Die Forscher arbeiten unter Hochdruck daran, die Ausbreitung des Virus einzudämmen und mögliche Schutzmaßnahmen zu entwickeln. Dabei wird auch untersucht, wie sich das Virus auf andere Vogelarten und Säugetiere auswirken könnte. Bisher ist bekannt, dass auch Menschen durch das Virus infiziert werden können, allerdings verläuft die Infektion in den meisten Fällen mild und verursacht lediglich Symptome wie Fieber und Hautausschläge. Dennoch besteht die Gefahr, dass sich das Virus weiter ausbreitet und zu noch größeren Verlusten in der Vogelpopulation führt.

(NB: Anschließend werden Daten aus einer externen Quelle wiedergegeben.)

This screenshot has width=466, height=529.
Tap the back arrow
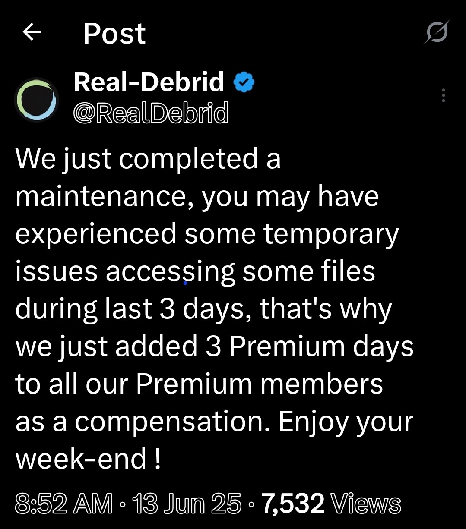[x=32, y=32]
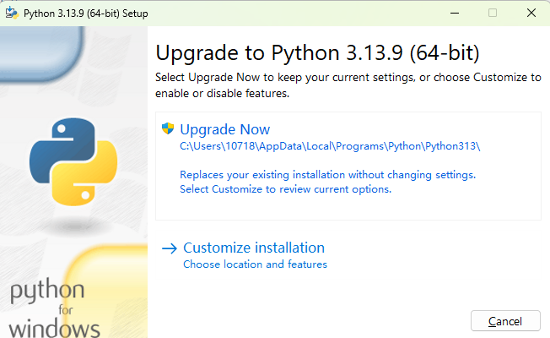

So kann die Bevölkerung helfen: Meldung und Einsendung von toten Vögeln
Um die weitere Ausbreitung des Usutu-Virus zu verhindern und das Vogelsterben besser zu verstehen, sind die Wissenschaftler auf die Mithilfe der Bevölkerung angewiesen. Bürgerinnen und Bürger werden dazu aufgerufen, tote oder kranke Vögel zu melden und diese, wenn möglich, zur Untersuchung einzusenden. Diese Meldungen sind entscheidend, um das Virus geografisch einzugrenzen und seine Verbreitung besser zu dokumentieren.
Wer einen toten Vogel findet, sollte diesen am besten mit Handschuhen oder einer Plastiktüte einsammeln und schnellstmöglich an das Bernhard-Nocht-Institut senden. Wichtig ist dabei, dass die Vögel gut verpackt und idealerweise mit einem Kühlakku versehen versendet werden, um die Qualität der Probe zu erhalten. Eine vorherige Abstimmung mit dem Institut, insbesondere vor dem Versand über das Wochenende, ist ratsam.
Wichtige Informationen und weiterführende Links:
- Adresse der Untersuchungsstelle für Usutu-Viren: Bernhard-Nocht-Institut für Tropenmedizin (BNITM)
- Meldeseite des NABU: NABU – Melden Sie kranke oder tote Vögel
- Friedrich-Loeffler-Institut: Bundesforschungsinstitut für Tiergesundheit (FLI)
Es ist von größter Bedeutung, dass die Bevölkerung weiterhin wachsam bleibt und aktiv zur Bekämpfung des Usutu-Virus beiträgt. Nur durch konsequente Beobachtung, Meldung und wissenschaftliche Untersuchung kann die Ausbreitung des Virus eingedämmt und der Amselbestand in Deutschland langfristig geschützt werden. Gemeinsam kann eine weitere Katastrophe verhindert werden, die unsere heimische Vogelwelt nachhaltig bedroht.